Story was the focus of this week’s class. We started the class with an exercise from Imago Relationship Therapy. In this exercise each participant gets the opportunity to say in a few sentences what they need to say to be fully present. One of the others must then mirror that persons exact words back to them. The exercise is not so much about saying what you need to say to be present, but being listened to fully without judgement. When we listen to people like this we help them to become fully present. In essence what we are doing is accepting them and showing them that they are welcome and worth being listened to.

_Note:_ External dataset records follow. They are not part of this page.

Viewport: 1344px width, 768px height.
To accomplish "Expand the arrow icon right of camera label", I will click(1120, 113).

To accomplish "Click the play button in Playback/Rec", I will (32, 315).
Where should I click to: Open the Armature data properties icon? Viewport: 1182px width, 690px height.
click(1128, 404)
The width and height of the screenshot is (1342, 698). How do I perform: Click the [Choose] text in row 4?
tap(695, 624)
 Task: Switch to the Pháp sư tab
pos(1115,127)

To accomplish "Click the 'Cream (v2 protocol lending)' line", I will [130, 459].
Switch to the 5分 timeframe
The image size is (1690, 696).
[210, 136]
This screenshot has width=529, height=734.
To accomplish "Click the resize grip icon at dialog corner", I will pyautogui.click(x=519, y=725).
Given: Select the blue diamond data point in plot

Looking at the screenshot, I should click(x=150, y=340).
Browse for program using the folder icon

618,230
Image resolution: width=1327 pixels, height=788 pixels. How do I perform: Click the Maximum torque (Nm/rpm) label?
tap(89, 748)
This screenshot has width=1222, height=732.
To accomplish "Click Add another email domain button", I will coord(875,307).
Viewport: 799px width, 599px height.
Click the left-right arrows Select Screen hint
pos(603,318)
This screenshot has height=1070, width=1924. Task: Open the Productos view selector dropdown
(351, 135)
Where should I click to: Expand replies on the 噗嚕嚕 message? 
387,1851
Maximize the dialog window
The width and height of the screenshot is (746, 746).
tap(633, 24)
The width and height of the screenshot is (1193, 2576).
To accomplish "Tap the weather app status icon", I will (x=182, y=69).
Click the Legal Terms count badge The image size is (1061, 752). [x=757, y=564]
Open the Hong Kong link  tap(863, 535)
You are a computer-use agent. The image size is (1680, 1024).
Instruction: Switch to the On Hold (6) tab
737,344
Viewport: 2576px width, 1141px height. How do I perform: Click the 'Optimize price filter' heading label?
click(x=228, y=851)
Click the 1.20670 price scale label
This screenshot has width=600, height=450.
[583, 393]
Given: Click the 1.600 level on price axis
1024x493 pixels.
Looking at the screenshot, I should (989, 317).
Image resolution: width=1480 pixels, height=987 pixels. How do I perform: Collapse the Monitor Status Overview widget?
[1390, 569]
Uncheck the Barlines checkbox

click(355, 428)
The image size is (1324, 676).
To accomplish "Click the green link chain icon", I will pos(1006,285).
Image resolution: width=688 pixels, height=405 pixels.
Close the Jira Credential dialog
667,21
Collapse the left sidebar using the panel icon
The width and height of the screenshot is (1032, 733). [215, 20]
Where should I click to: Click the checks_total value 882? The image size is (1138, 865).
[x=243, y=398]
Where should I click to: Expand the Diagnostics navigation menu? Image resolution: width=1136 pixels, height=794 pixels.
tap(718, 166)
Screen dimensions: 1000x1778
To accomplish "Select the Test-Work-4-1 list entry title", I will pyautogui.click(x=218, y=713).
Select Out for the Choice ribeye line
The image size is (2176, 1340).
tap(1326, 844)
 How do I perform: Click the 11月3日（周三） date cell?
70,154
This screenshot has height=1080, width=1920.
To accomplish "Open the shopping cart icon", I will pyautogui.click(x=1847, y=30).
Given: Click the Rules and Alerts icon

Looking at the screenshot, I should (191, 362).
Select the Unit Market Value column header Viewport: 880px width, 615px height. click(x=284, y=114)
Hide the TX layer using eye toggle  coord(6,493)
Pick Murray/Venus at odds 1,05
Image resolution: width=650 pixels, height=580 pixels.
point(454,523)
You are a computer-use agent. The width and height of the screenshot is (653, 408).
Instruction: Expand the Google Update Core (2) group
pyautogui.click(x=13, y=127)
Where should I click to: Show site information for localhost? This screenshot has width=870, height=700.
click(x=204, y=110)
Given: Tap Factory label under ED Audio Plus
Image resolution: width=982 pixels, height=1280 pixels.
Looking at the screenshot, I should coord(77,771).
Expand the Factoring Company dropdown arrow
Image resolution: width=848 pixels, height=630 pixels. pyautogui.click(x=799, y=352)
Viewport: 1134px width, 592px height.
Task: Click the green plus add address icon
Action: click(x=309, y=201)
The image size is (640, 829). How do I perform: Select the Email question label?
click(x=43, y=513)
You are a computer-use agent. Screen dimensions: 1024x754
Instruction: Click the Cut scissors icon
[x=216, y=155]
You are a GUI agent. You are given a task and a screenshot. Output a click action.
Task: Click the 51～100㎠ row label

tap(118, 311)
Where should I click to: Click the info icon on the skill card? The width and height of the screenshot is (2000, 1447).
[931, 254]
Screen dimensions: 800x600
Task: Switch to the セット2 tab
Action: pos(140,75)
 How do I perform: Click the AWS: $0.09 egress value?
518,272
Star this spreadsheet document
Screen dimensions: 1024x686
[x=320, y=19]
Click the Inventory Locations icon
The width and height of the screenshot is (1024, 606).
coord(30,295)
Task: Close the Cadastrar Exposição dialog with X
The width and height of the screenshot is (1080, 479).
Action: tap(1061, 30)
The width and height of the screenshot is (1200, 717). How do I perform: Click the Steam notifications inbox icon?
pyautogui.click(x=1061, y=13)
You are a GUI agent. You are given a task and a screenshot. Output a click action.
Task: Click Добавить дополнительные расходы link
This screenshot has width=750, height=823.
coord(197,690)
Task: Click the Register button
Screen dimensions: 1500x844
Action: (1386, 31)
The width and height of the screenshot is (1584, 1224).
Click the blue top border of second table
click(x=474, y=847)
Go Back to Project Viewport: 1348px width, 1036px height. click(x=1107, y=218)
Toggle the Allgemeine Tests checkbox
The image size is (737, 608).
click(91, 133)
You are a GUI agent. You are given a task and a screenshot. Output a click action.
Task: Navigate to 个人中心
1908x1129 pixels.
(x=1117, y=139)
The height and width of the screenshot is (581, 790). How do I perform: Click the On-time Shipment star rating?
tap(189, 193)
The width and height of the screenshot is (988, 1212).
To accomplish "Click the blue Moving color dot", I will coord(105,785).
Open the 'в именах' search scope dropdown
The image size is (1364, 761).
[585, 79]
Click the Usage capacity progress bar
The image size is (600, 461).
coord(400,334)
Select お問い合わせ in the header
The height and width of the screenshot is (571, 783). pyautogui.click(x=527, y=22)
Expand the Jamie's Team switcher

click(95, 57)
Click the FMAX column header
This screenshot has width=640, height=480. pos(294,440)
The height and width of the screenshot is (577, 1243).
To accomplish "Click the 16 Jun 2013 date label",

The next exercise was a game call Todododo in which we had to make word associations keeping a rhythm. This illustrates how much easier it is to come up with ideas if you stop trying so hard. This is why in Improv we say “be average”. If you stop trying to be perfect and get everything right , it helps to lower anxiety and your brain can relax and function better so that your creativity can surface. After that we played another word association game in which we just made associations around the circle. This game illustrated how our minds automatically make links between random words. In the next game everyone paired up with one other person. The one had to come up with 4 unrelated sentences that the other had to connect together to create a story. Relating random events together is what makes a story. At first it sounds like a difficult task but as I mentioned earlier the brain does it automatically. Our brains are wired that way. Relating events together and making up stories is how we make sense of the world.
Then we played Automatic Story. In this game one player has to ask yes/no questions about the storyline of an unknown story that the other player has in mind. What the questioning player doesn’t know is that the person answering the questions is only saying yes to questions starting with a vowel and no to questions starting with a consonant. The person asking the questions is therefore making up the story without knowing it. This game illustrates how easy it is to make up our own stories. Isn’t it interesting how in life we also often think that someone else is in control of our tale, while we are actually the authors of our own life stories?
The next game that we played was What happens next? In this game one player stands in the middle of the circle and acts out a story that the rest of the group make up one sentence at a time. After each sentence the player asks “What happens next?” To improvise a good story in a group there are 4 important guidelines-
• Free association: Free associated ideas create the material from which a story can be constructed.
• Reincorporation: Reincorporation is the recycling or re-using of ideas or situations from earlier in the story. By reincorporating ideas and situations you make sense of the random ideas generated by free association.
• Platform: The who, what and where of a scene. Success of a scene often depends on a solid and clear platform.
• Breaking routine: A good story that will engage an audience is a series of routines that are broken creating new routines.
I believe that if we want our lives to be good stories we must become aware of routines that are limiting us and break them and create new routines. And when the new routine starts to limit us we must break it again. Routines can be anything from a mindset, to a hab it to a physical space. The harder it is to break the routine, the higher the risk and the better the potential for a really good story.
As a footnote: Sandra Lee Schubert co – facilitated a writing program for 10 years where participants would weekly share immensely personal pieces of some aspects of their lives. In a conversation, her co-facilitators asked why they had to be so personal. She asked, “ Why not? “There is a deep, deep desire to be heard. People want to stake their claim in the landscape of story. Intimacies are shared because we want to take the power back. Why should someone else define your story?